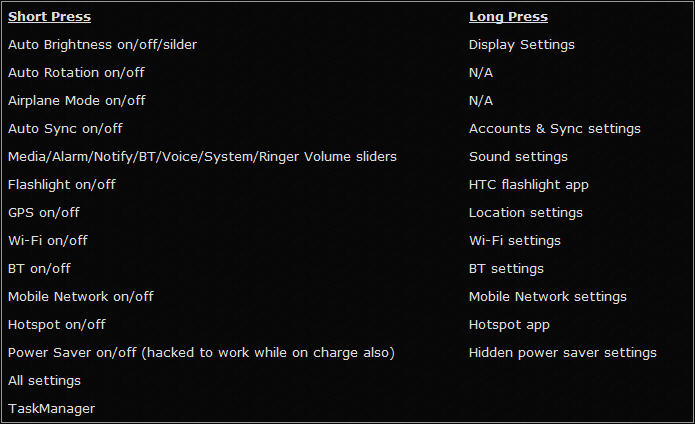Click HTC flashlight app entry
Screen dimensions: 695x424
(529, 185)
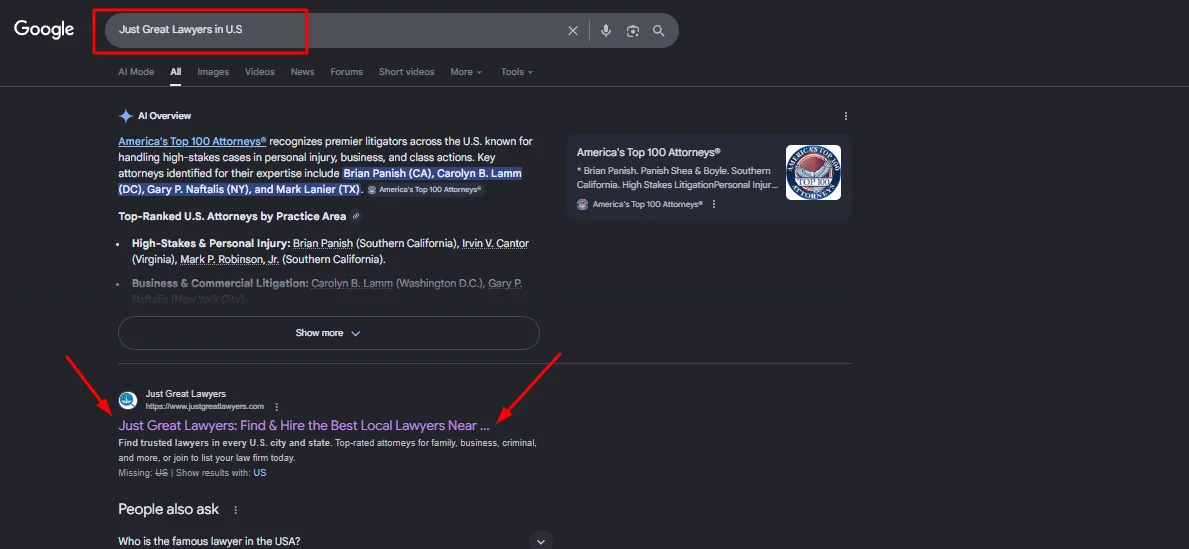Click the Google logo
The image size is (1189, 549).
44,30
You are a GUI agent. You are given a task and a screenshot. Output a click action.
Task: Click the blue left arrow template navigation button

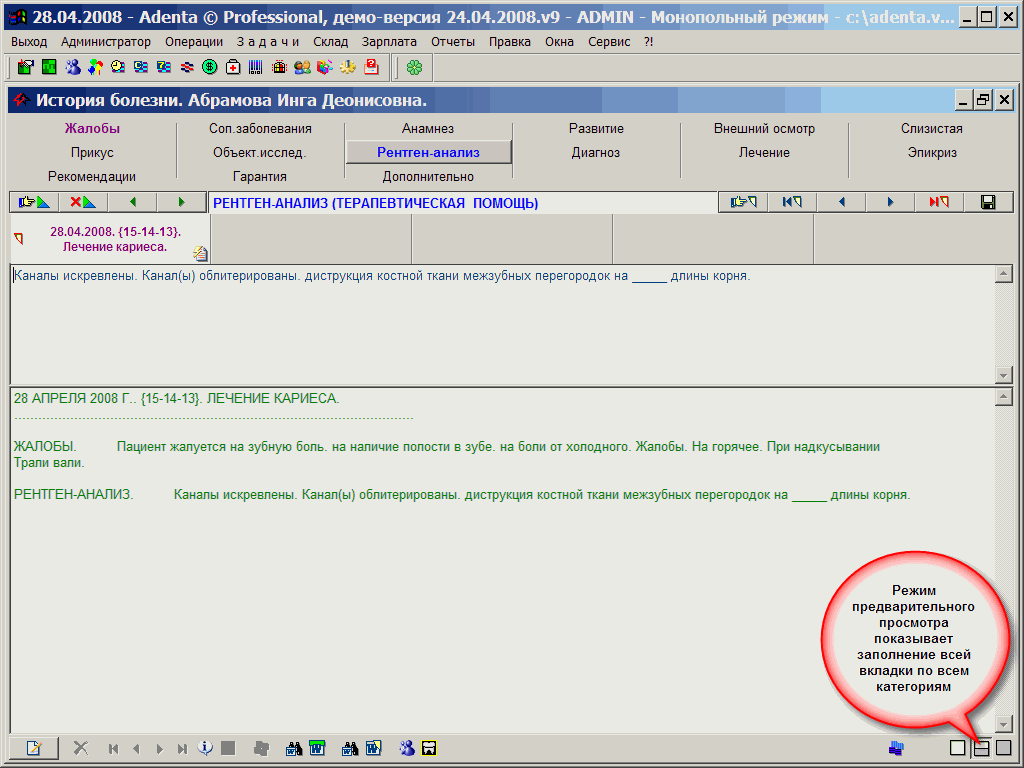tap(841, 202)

#####

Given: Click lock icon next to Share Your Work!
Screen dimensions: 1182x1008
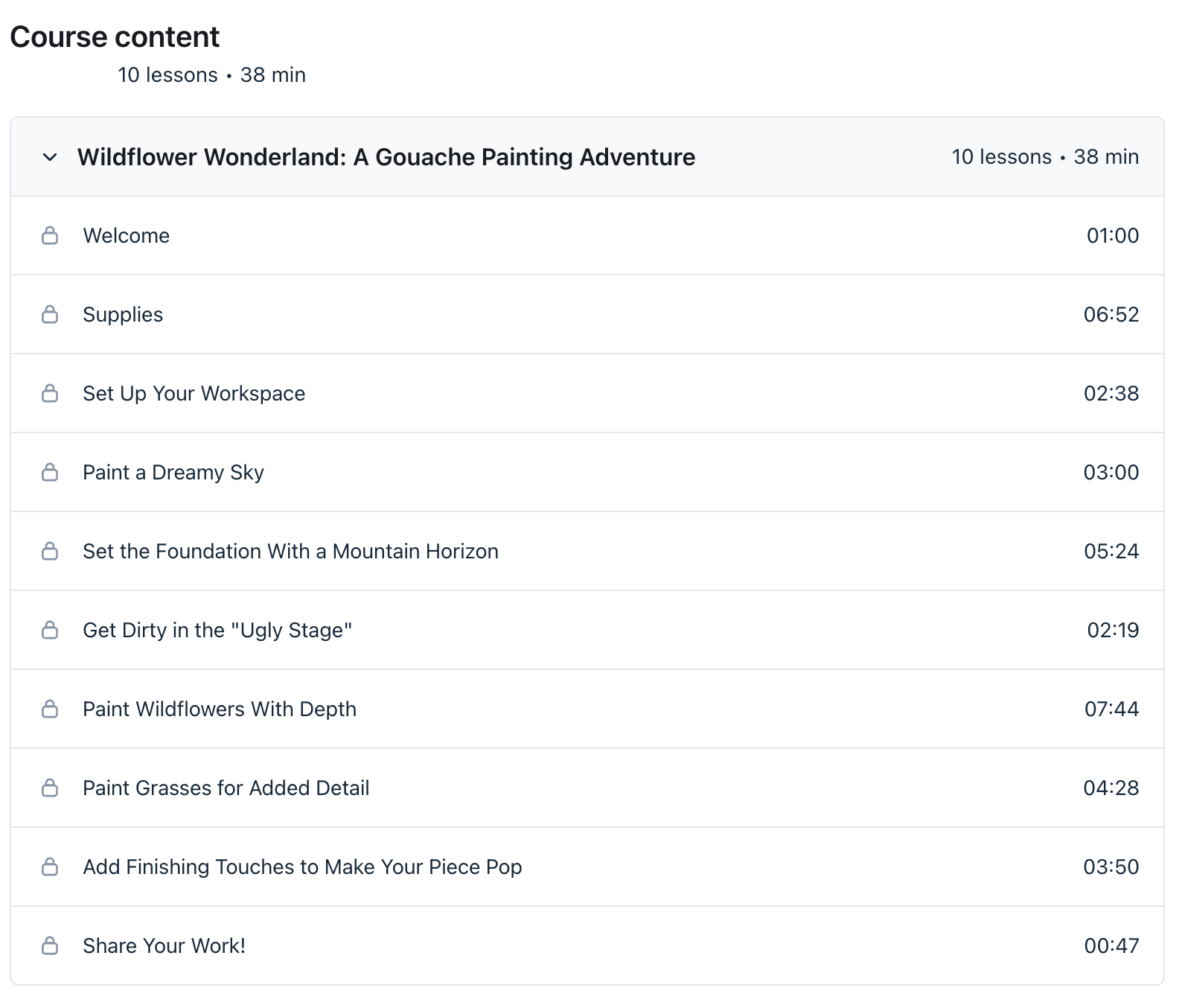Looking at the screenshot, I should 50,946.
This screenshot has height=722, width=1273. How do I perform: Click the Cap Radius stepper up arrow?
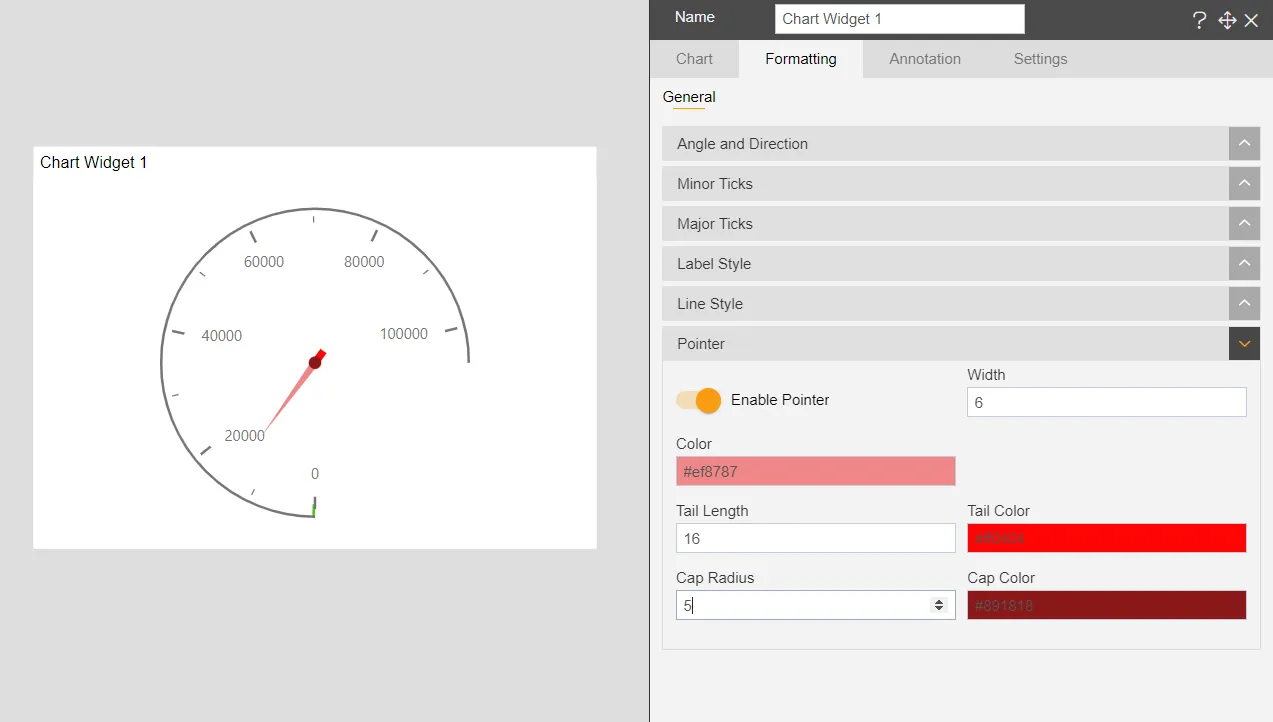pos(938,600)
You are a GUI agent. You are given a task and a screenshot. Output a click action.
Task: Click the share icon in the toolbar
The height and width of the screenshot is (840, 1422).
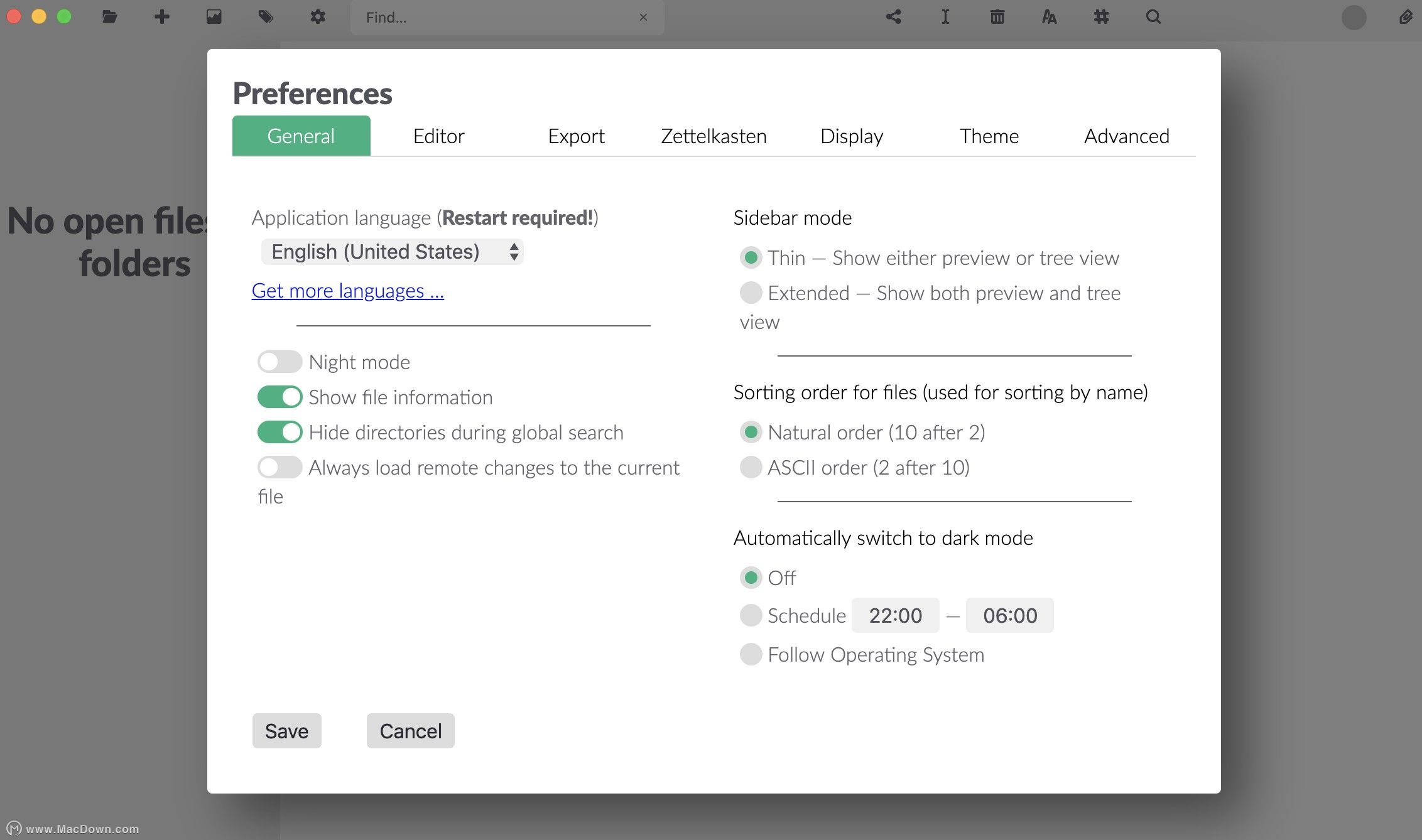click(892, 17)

#####

**Task description**
For every line of the material that holds the word "icon", make a copy.

**Solution to the exercise**
Given: Click lock icon next to Share Your Work!
Task: Click the share icon in the toolbar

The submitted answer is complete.